Même si Biden n'est pas le candidat préféré de la génération Z sur TikTok (Bernie Sanders était l’égérie des plus jeunes), leur haine pour Trump est telle que le démocrate de 77 ans est perçu de façon majoritairement positive. Biden a lui-même interdit à son personnel d'utiliser TikTok, c'est pourquoi la campagne n'est pas officiellement présente sur la plateforme. Cependant, il existe de nombreux comptes de soutien non officiels. La représentante la plus proéminente des proches de Biden sur TikTok est probablement Meena Harris, la nièce de la candidate à la vice-présidence Kamala Harris, qui compte près de 400 000 abonnés.
Maigre espoir pour Huawei
Huawei ne peut escompter une meilleure situation sous une présidence Biden. Les sanctions américaines, qui ont décimé les activités internationales de l’entreprise, jouissent d'un soutien de tous les partis au Congrès. Il semble très peu probable que Biden se départisse d’un précieux capital politique pour faire plaisir à Huawei.
La situation de Huawei est d’autant plus complexe qu’il y a actuellement un procès au pénal contre la fille du patron de la société, Ren Zhengfei, pour violation présumée des sanctions contre l'Iran et espionnage industriel. Meng Wanzhou est bloquée au Canada depuis près de deux ans et se bat contre son extradition. L'issue de cette procédure est encore incertaine. À nouveau, il semble peu probable que Biden intervienne dans un procès en cours. Au mieux, la campagne internationale visant à mettre Huawei au ban, promue avec fanatisme par le ministre des affaires étrangères Mike Pompeo, pourrait légèrement s'affaiblir sous l’égide d’un gouvernement Biden.

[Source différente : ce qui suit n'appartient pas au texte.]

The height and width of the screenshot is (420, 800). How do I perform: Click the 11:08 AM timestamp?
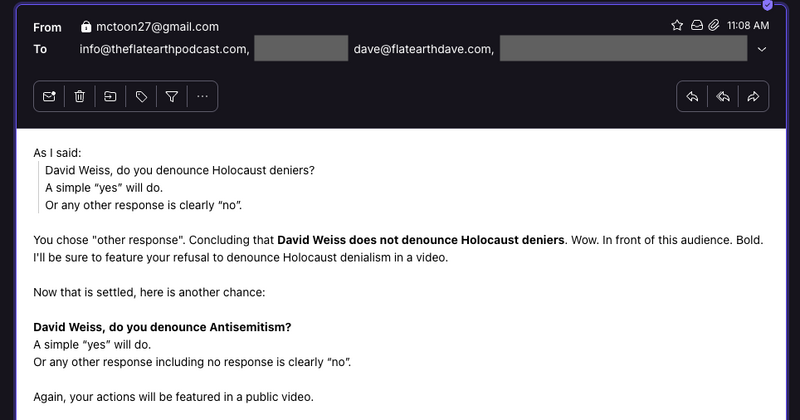(748, 25)
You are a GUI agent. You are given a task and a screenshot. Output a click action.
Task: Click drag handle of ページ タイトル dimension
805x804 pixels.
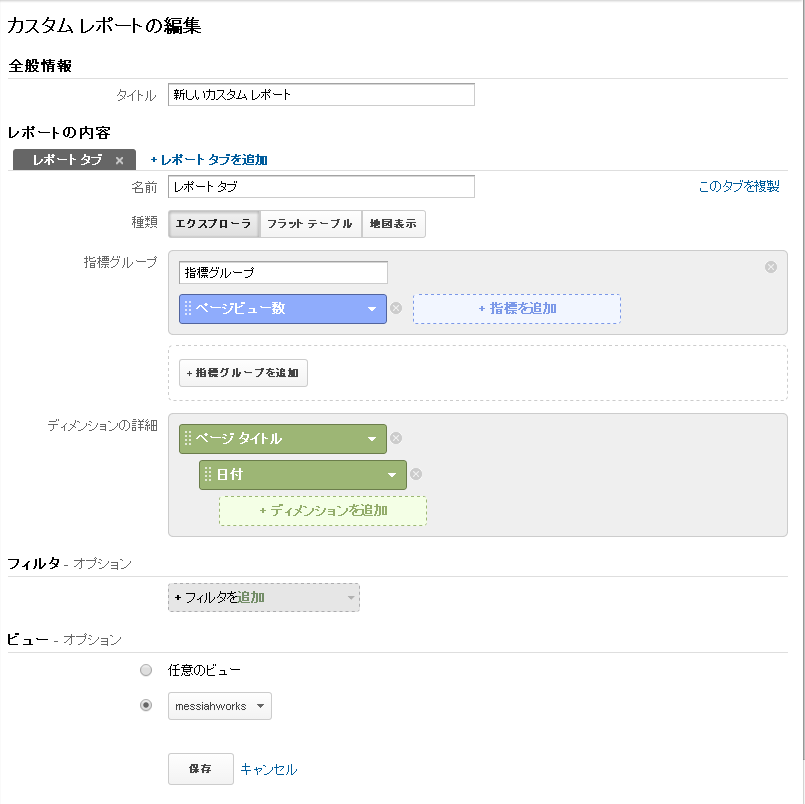[187, 438]
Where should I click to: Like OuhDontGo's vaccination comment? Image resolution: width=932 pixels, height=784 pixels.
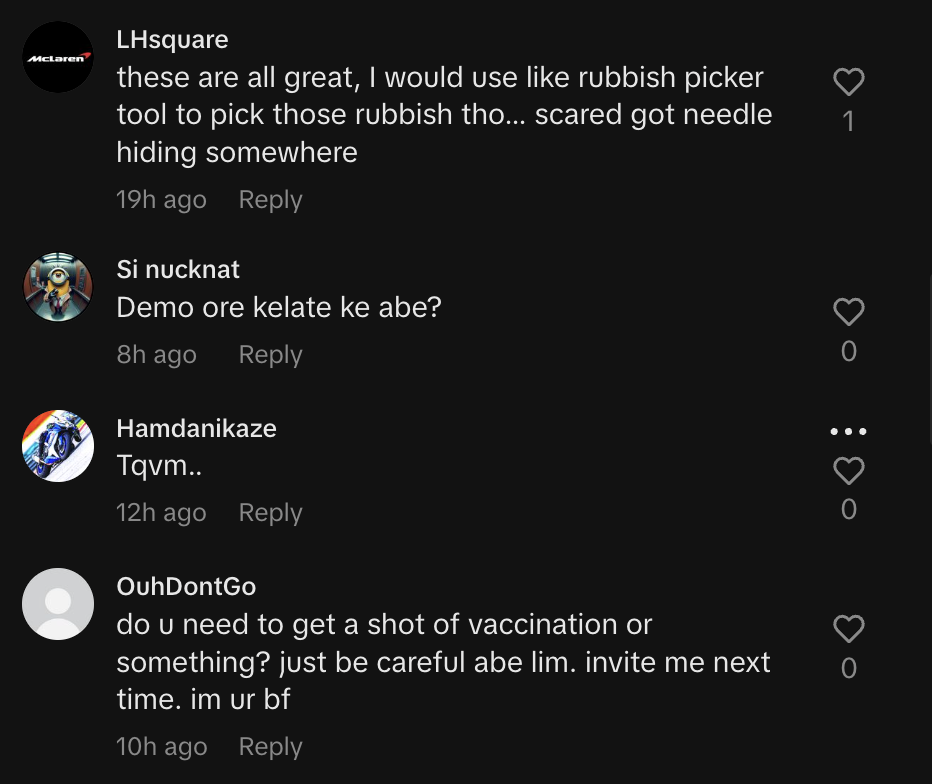click(x=848, y=628)
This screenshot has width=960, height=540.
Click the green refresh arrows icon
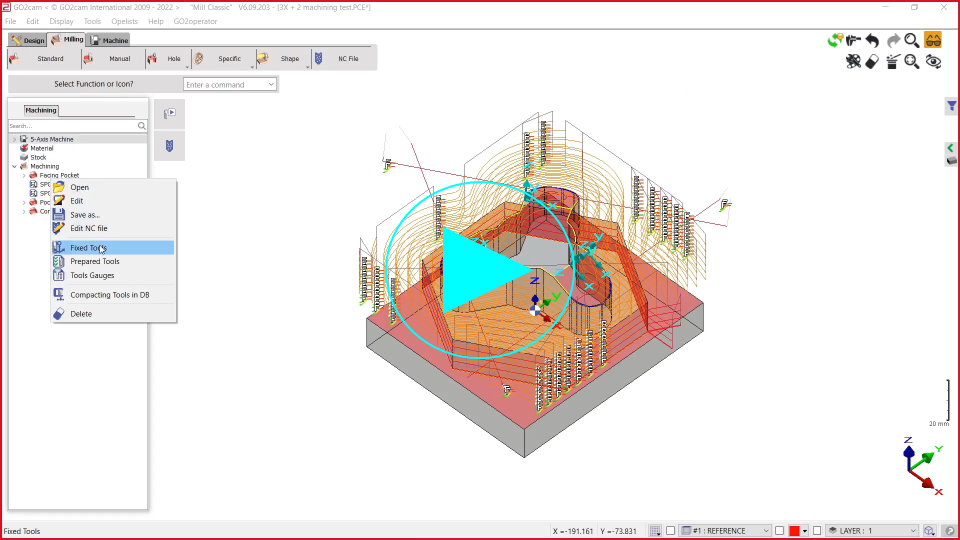coord(834,41)
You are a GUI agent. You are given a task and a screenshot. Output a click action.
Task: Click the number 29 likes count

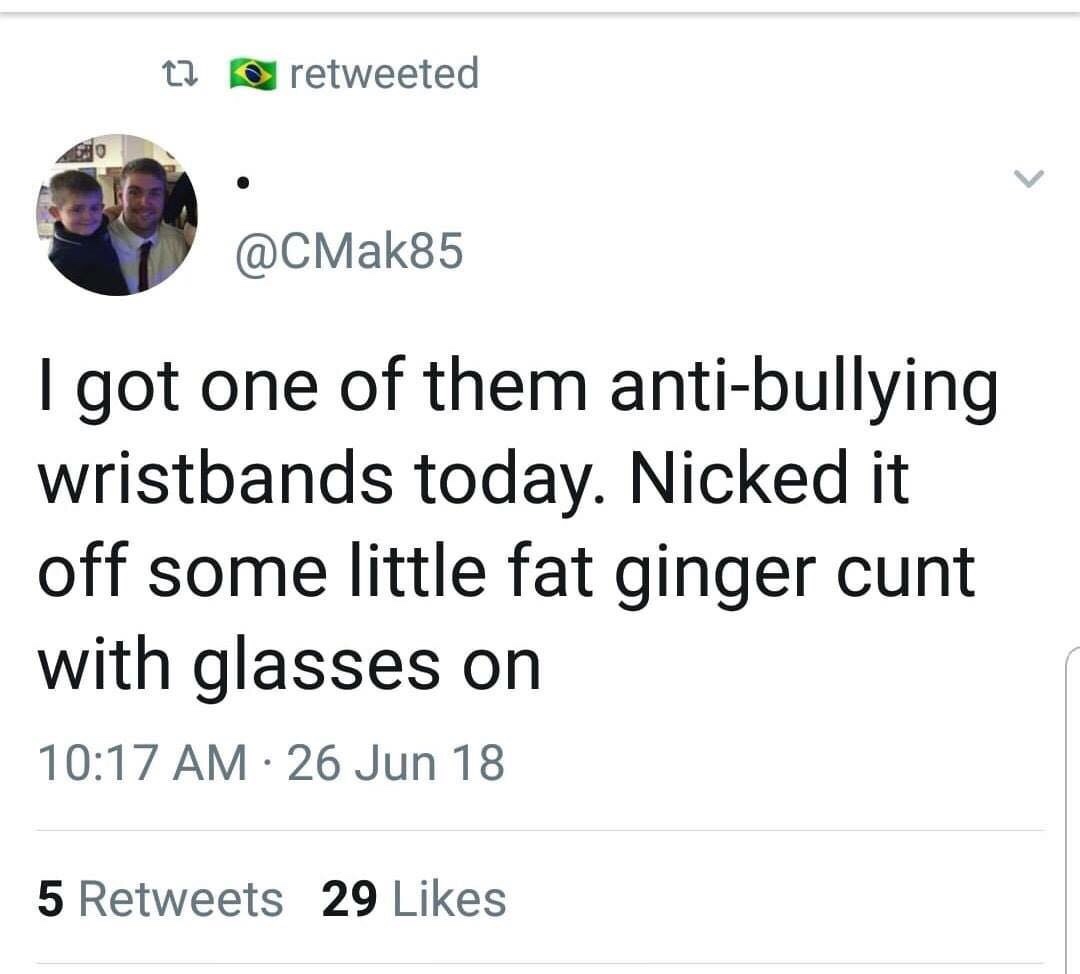coord(349,898)
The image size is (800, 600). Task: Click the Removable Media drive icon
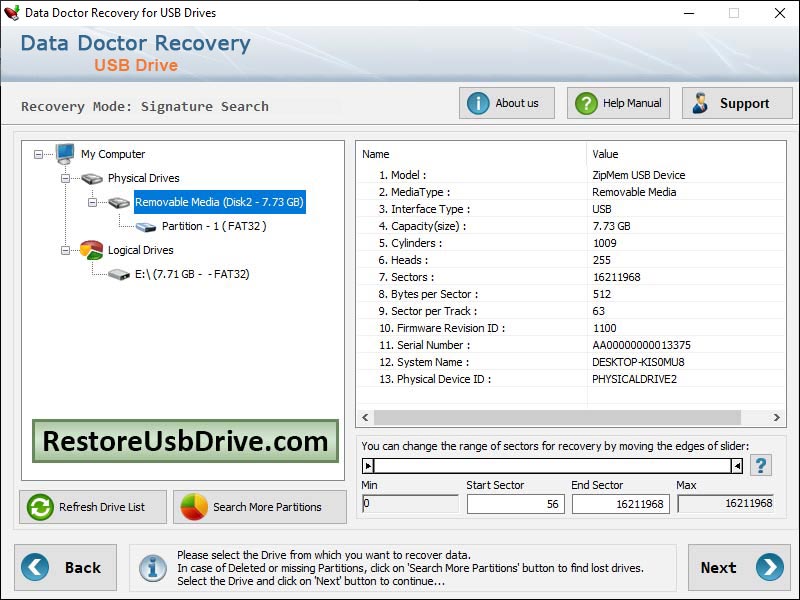click(118, 202)
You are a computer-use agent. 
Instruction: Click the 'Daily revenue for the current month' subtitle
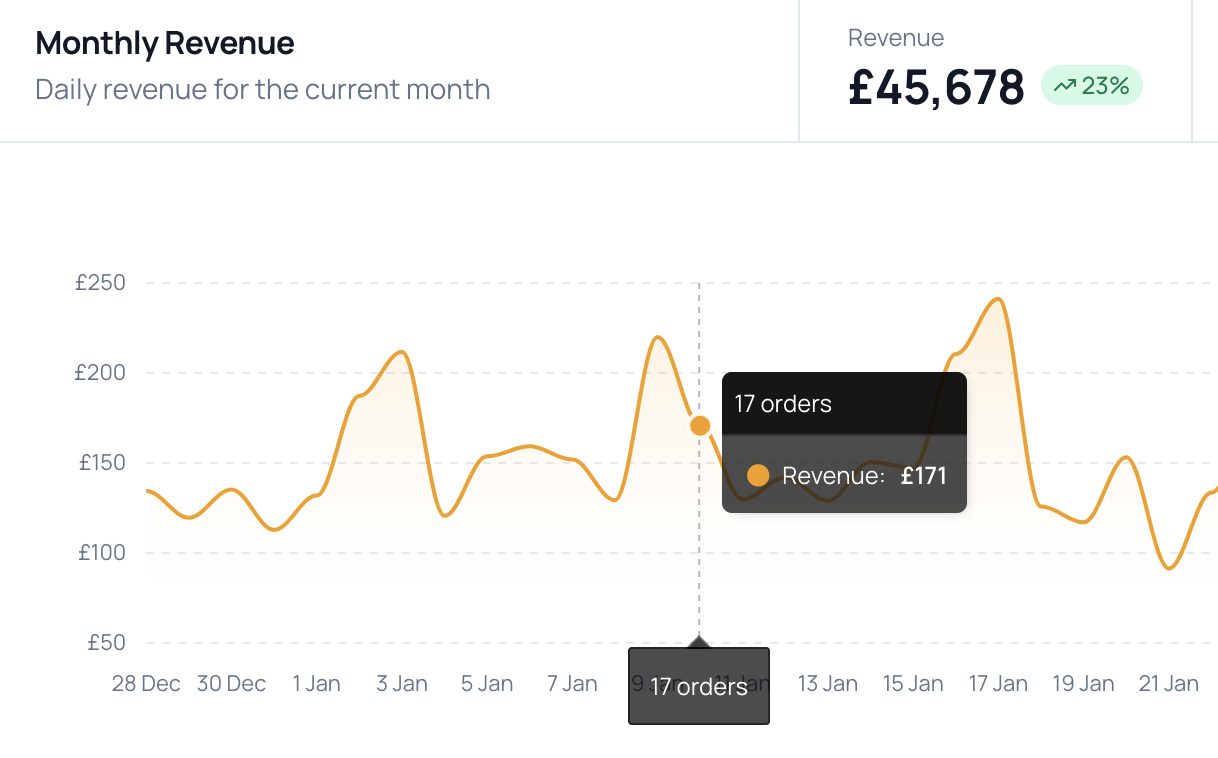263,89
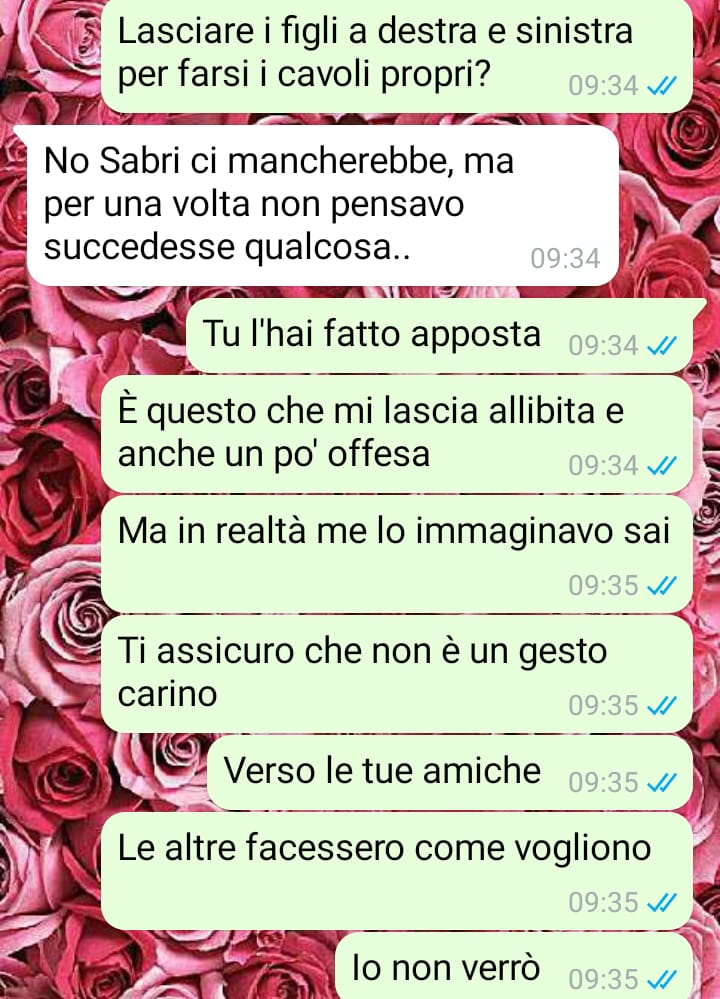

Néanmoins, il ne faut pas nécessairement parier sur une amélioration prochaine des relations sino-américaines, qui pourrait profiter à Huawei. Bien que Biden ne partage pas l’amour de Trump pour les guerres commerciales, les questions relatives aux droits de l'homme, telles que la répression des Ouïgours et du mouvement démocratique de Hong Kong, auxquelles Trump est assez indifférent, sont susceptibles de prendre de l’ampleur dans un gouvernement Biden et de rendre plus difficile la normalisation des relations avec la Chine.
Que va faire Biden?
Il convient également de mentionner brièvement le cinquième mastodonte technologique américain, Microsoft. Cette entreprise a réussi à échapper à la controverse ces dernières années. Bien que les prémices des agissements monopolistiques de Microsoft se profilent à l'horizon, notamment avec le Browser Edge ou le logiciel de visioconférence Teams, aucune menace gouvernementale ne semble planer sur Microsoft pour l’instant. La firme fait également figure de grand contributeur à la campagne de Biden.
L'avenir des géants de la technologie repose sur le contrôle des deux chambres du Congrès par les démocrates, faute de quoi, de vastes pans du programme Biden ne seront pas réalisables. Quand bien même, des pressions seront exercées pour ne pas adopter de mesures contre les entreprises américaines prospères au beau milieu de la pire crise économique depuis près d’un siècle. La priorité pour Biden sera probablement de circonscrire la propagation du coronavirus et de reconstruire l'économie. Les géants de la technologie devront attendre leur tour.